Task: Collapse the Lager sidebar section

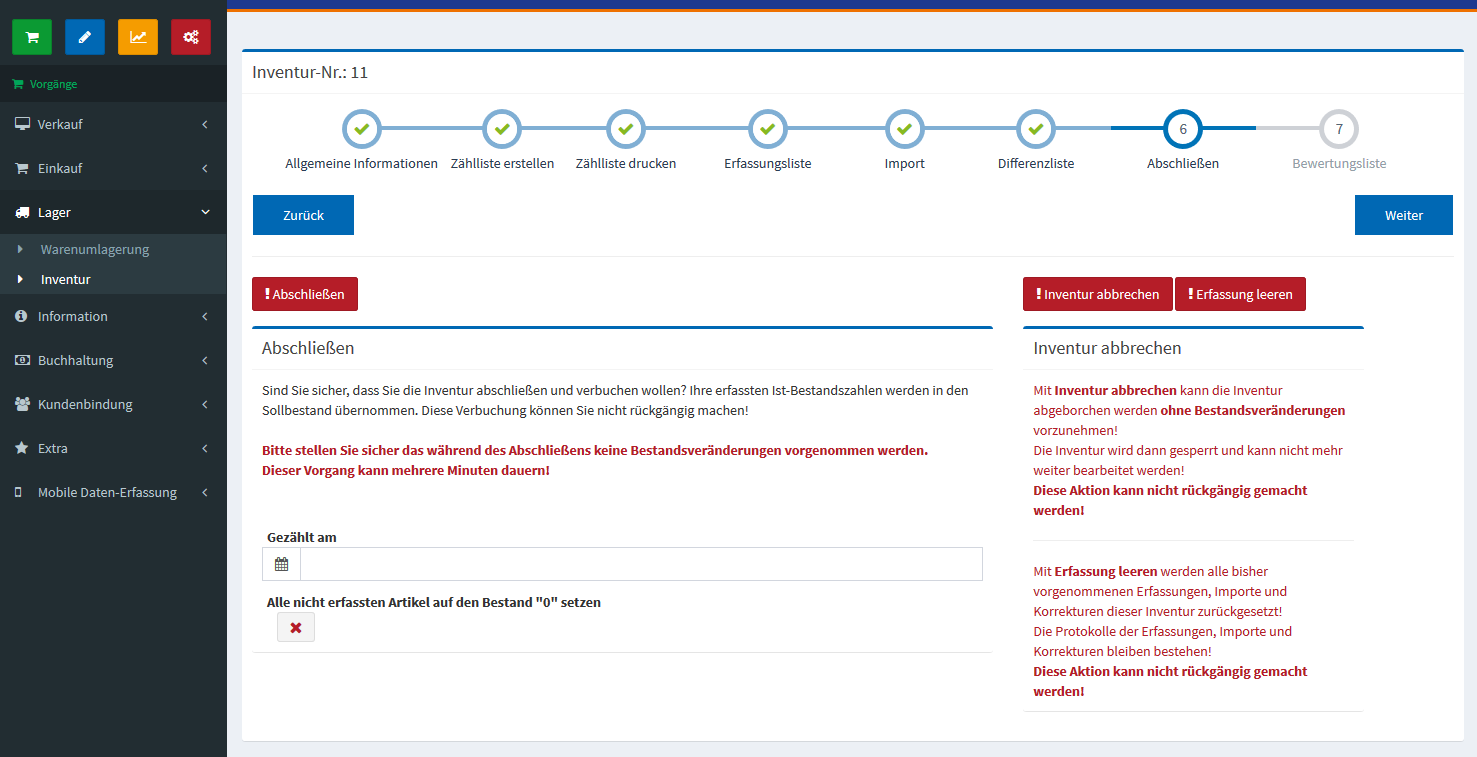Action: click(113, 212)
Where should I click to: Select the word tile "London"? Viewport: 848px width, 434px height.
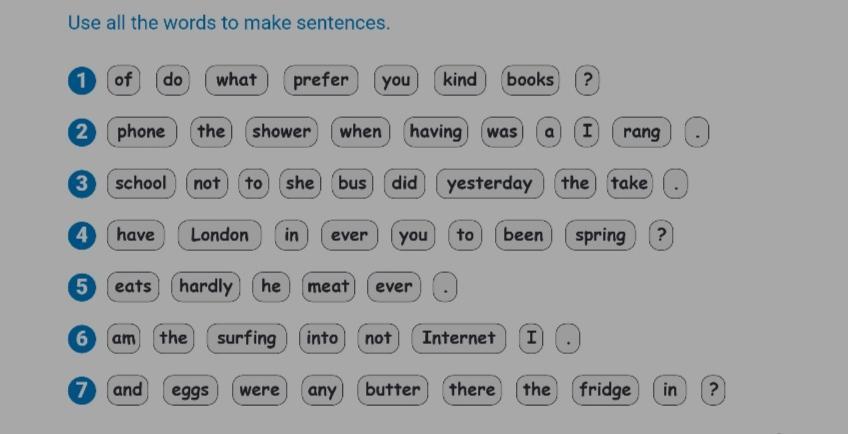pyautogui.click(x=220, y=235)
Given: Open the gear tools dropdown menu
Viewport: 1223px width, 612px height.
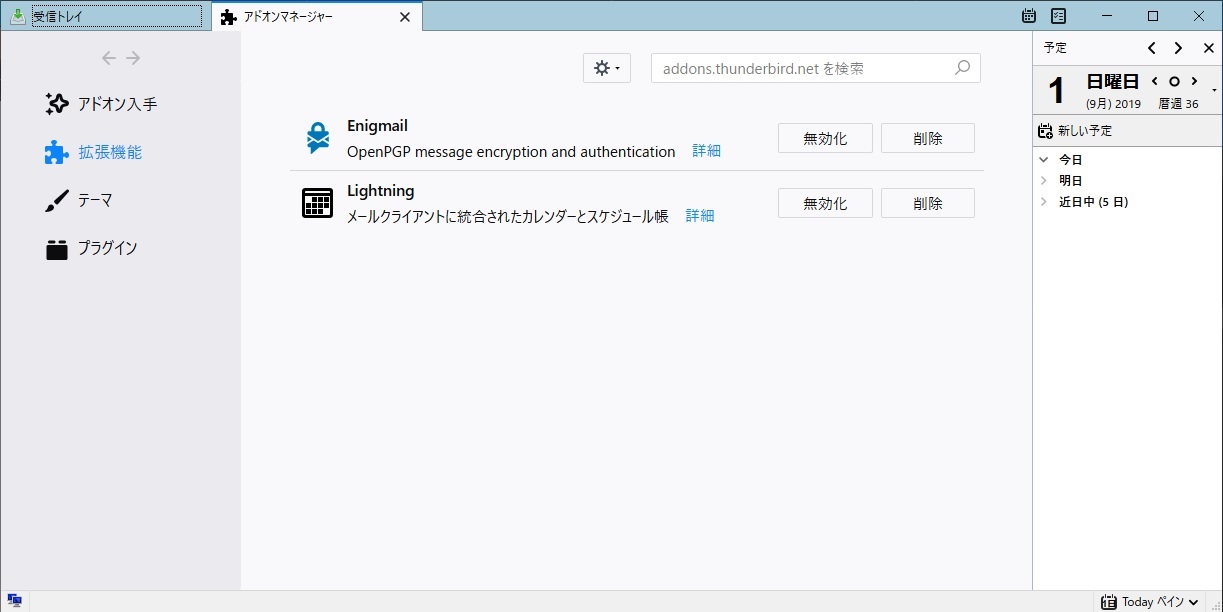Looking at the screenshot, I should tap(606, 68).
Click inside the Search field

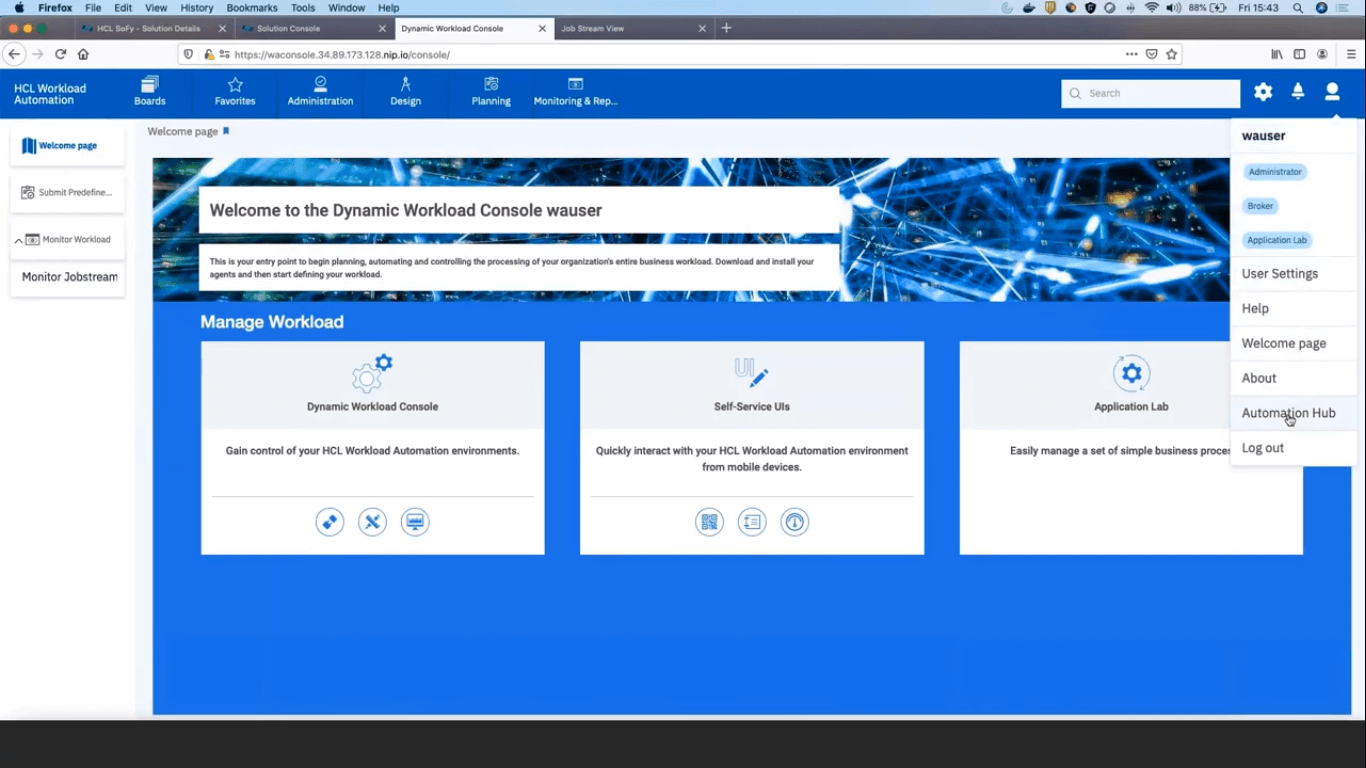coord(1150,92)

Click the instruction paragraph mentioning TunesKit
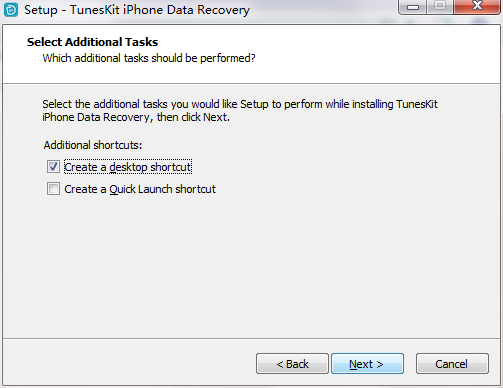click(240, 110)
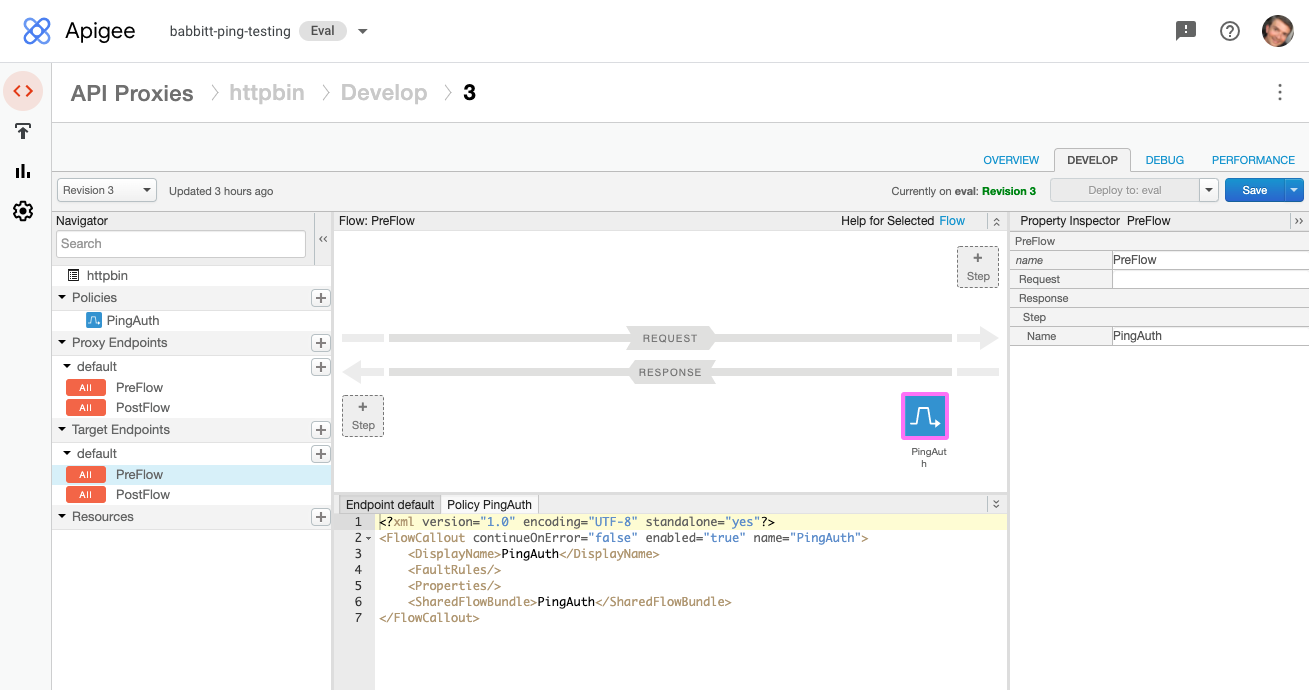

================

WHAT THE TASK ASKS:
Restate the full listing word for word, excluding images.

RESPONSE FOR THIS EXERCISE:
Task: Collapse the Lager sidebar section

Action: click(113, 212)
Where should I click to: Select the word tile "London"? Viewport: 848px width, 434px height.
pyautogui.click(x=220, y=235)
Given: Open the gear tools dropdown menu
Viewport: 1223px width, 612px height.
Looking at the screenshot, I should tap(606, 68).
Click inside the Search field

coord(1150,92)

Click the instruction paragraph mentioning TunesKit
click(240, 110)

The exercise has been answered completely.